How to keep a socket connection in Python?

C

c6h12o42018-03-22 19:04:43

Python

c6h12o4, 2018-03-22 19:04:43

I decided to make a chat in Python 2.7. Client code:

import socket

message = raw_input('> ')
sock = socket.socket()
sock.connect(('127.0.0.1', 9090))
sock.send(message)

data = sock.recv(1024)
sock.close()

print data

and server:

import socket

sock = socket.socket()
sock.bind(('', 9090))
sock.listen(1)
conn, addr = sock.accept()

print 'Connected: ', addr


while True:
    data = conn.recv(1024)
    if not data:
        break
    print addr, 'sent a message: ', data
    conn.send(data.upper())

conn.close()

One message goes great. Then the server and client are closed.
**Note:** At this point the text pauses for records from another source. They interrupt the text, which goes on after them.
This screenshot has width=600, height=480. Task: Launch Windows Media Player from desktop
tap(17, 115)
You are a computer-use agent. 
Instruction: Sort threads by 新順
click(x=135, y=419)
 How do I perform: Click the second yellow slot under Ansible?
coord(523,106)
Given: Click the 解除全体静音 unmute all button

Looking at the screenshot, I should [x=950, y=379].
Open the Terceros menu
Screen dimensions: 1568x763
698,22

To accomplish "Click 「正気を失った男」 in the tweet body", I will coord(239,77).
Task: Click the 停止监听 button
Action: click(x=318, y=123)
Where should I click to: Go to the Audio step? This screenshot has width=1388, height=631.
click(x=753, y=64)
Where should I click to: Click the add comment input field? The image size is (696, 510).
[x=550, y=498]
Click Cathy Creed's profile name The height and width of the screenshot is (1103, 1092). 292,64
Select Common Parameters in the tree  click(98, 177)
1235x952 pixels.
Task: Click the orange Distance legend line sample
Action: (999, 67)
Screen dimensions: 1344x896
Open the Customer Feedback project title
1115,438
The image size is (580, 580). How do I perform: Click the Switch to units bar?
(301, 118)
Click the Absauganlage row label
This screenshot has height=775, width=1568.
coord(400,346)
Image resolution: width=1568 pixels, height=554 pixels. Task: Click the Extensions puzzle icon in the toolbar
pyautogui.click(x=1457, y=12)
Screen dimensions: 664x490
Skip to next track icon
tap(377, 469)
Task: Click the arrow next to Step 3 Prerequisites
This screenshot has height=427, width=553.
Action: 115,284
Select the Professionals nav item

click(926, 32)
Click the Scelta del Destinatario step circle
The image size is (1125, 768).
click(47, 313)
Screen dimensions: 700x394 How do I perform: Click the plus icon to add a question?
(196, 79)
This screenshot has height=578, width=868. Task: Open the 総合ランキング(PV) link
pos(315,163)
I tried to comment out conn.close, and as soon as I did not pervert, but the result is the same.

Reply

Answer the question

In order to leave comments, you need to log in

2 answer(s)

V

VrencchBug, 2018-03-22
@VrencchBug

The server should have 2 cycles.
There should also be an infinite loop before accept() to accept a new client after the old one has been dealt with.
conn.close() is not the end of the server, but the client ("dealt with the old one").
And in general, it is better to run each of them in its own thread so that they do not wait for each other. Although, this is a moot point. Some will say it's bullshit. But if there are only 30 clients, then it certainly makes no sense to feel sorry for the flows.
But while this is helloworld, this problem is not relevant at all.
But you still have so much ahead of you.
The full-fledged code of a reliable (not crashing on the first break) TCP-client-server is 5 times longer.

Q

qyui, 2018-08-21
@qyui

Your code works fine for me. You just need to run it not from under Idle, but from the command line.